Despite growing concerns over lack of viewpoint diversity on college campuses, there is little consensus on what viewpoint diversity entails. The goal of this project is to explore divergent meanings, actors, and agendas around viewpoint diversity, and offer a typology of the term to push conversations beyond polarizing frames.
Dr. Mohebali is a material scientist, educator, and humanist. His interdisciplinary research broadly focuses on social justice in education and decolonization. Originally from Iran, he studies how systems of oppression operate locally, nationally, and globally through higher education with the goal of disrupting dynamics of power across contexts. Milad draws from a wide range of methodologies, data sources, and theoretical perspectives in his three strands of research:1) He examines how racism and coloniality function in higher education as an institution. He approaches this work by drawing and contributing to the sociology of higher education. 2) He investigates the experiences of material hardship and precarity among college students with the goal of informing policy and practice. 3) He studies difficult dialogues around systems of oppression and how such dialogue can create belonging beyond colonized ways of being.
Elif Yucel
Associate Learning and Evaluation Officer, ECMC Foundation
Research Title: "Unlocking Formerly Incarcerated College Students’ Democratic Participation and Civic Engagement through Counter-Storytelling"

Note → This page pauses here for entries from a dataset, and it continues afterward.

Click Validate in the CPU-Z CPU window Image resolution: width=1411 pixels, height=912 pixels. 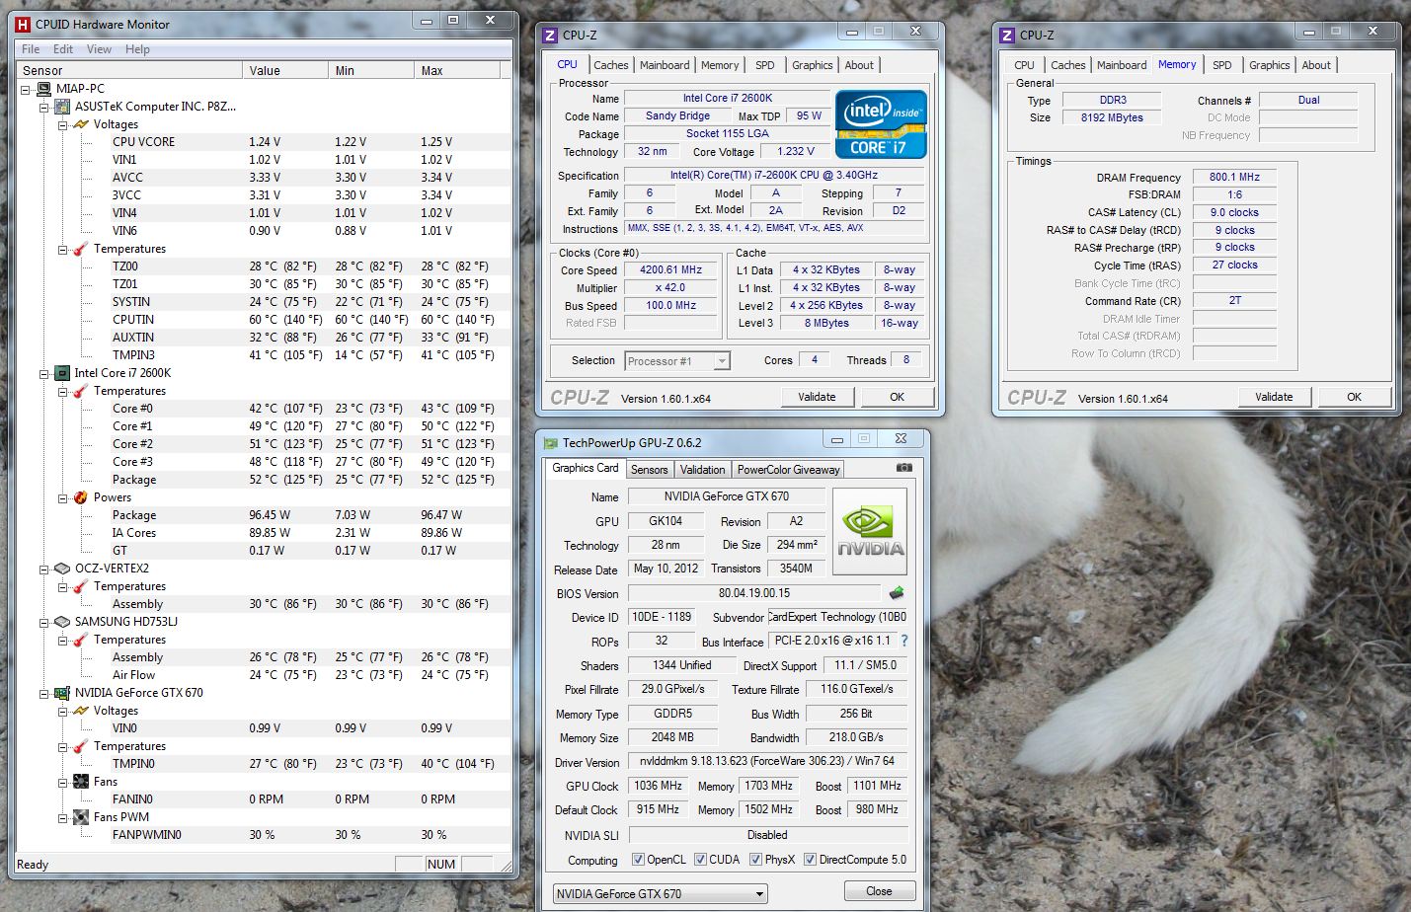pos(817,397)
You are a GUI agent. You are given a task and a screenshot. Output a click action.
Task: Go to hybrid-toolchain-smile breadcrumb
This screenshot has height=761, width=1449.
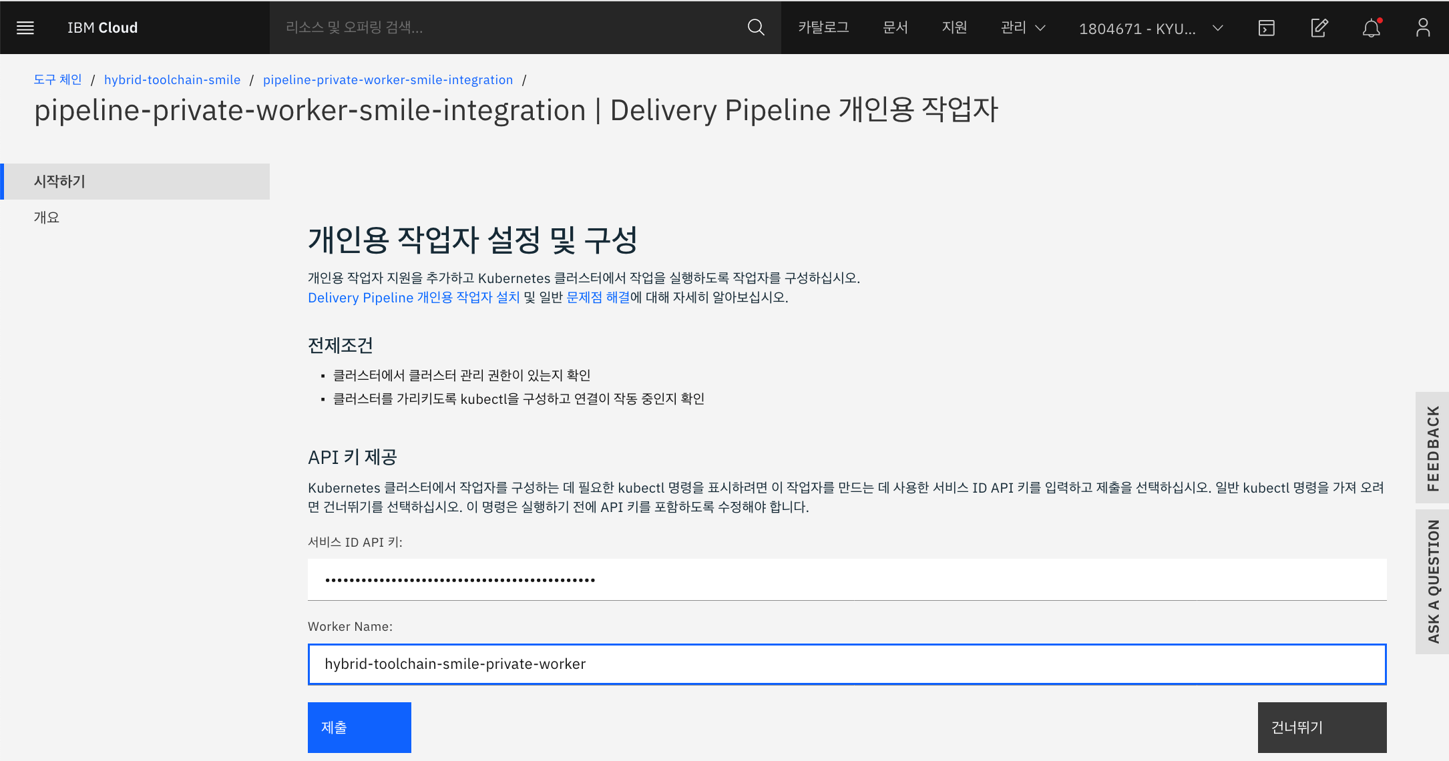click(172, 79)
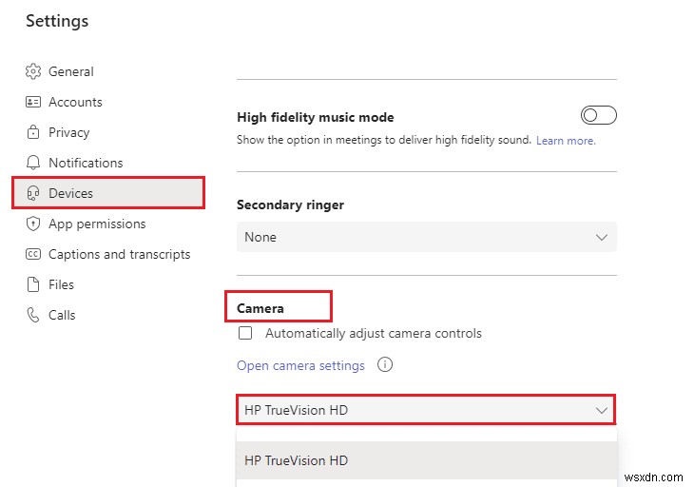
Task: Click the Open camera settings link
Action: coord(300,365)
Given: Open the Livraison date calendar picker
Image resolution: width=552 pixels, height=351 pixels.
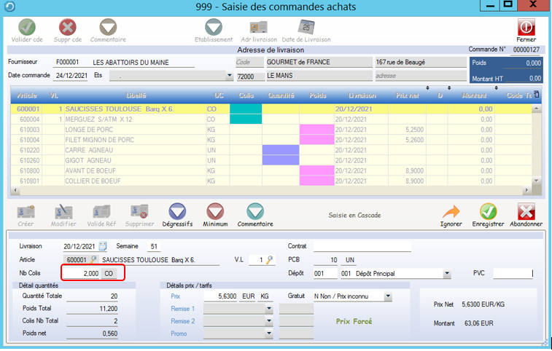Looking at the screenshot, I should (103, 246).
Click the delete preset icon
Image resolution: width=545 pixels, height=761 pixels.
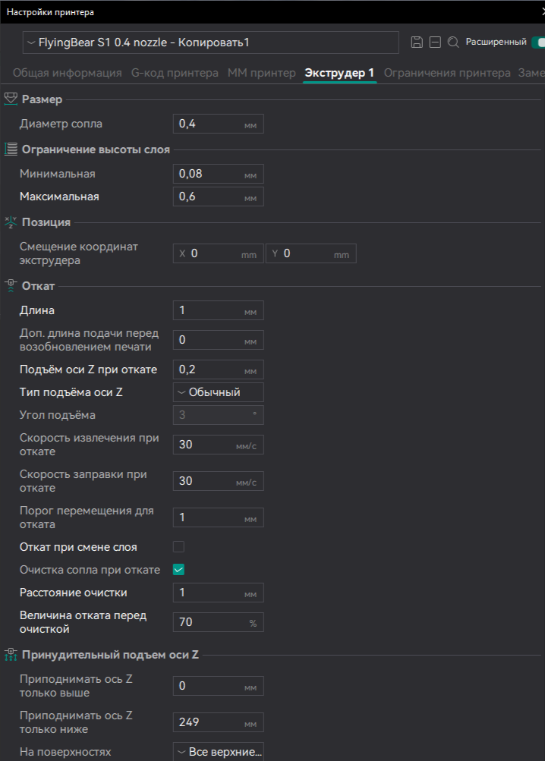[435, 42]
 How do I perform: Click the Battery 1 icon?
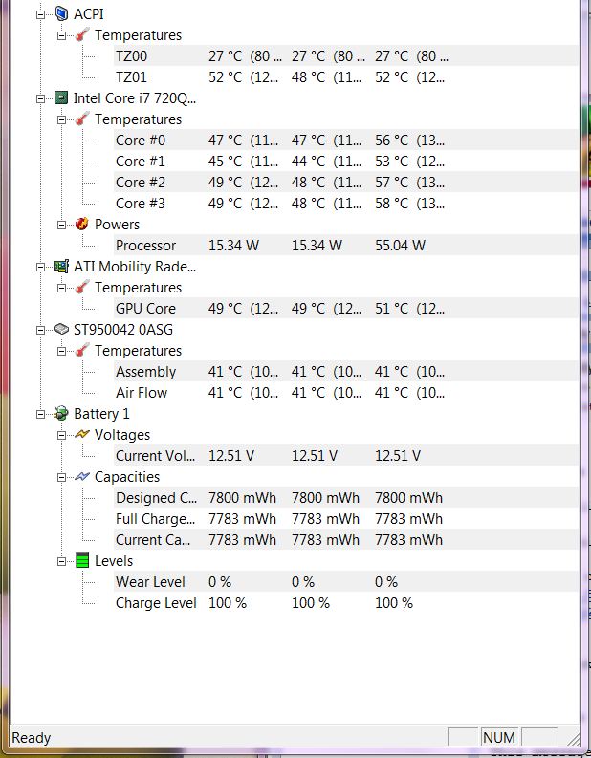[61, 413]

Formerly incarcerated people face continuous disenfranchisement upon release from incarceration. The collateral consequences of a criminal record constrain individuals’ civil liberties as a form of secondary punishment. This project aims to examine how a criminal record impacts formerly incarcerated students’ ability to participate in free expression and civic engagement.
Elif Yucel, PhD, supports the learning and evaluation efforts that inform the Foundation’s grantmaking and advance our commitment to sharing knowledge internally and with the field. Prior to joining ECMC Foundation, Elif worked in higher education for over a decade, holding roles in college advising, student services and prison education. Elif holds a PhD in Urban Education Policy from the University of Southern California, where her dissertation examined reentry programs and support for formerly incarcerated students on community college campuses and the role these programs play in the reentry and higher education landscapes. Her research has also examined equity issues facing community colleges and higher education policy, with an explicit focus on transfer, developmental education and access and completion for justice-impacted students.
Elif holds an M.Ed. in Education Policy and Planning from the University of Texas at Austin and a BA in Chinese from Trinity University.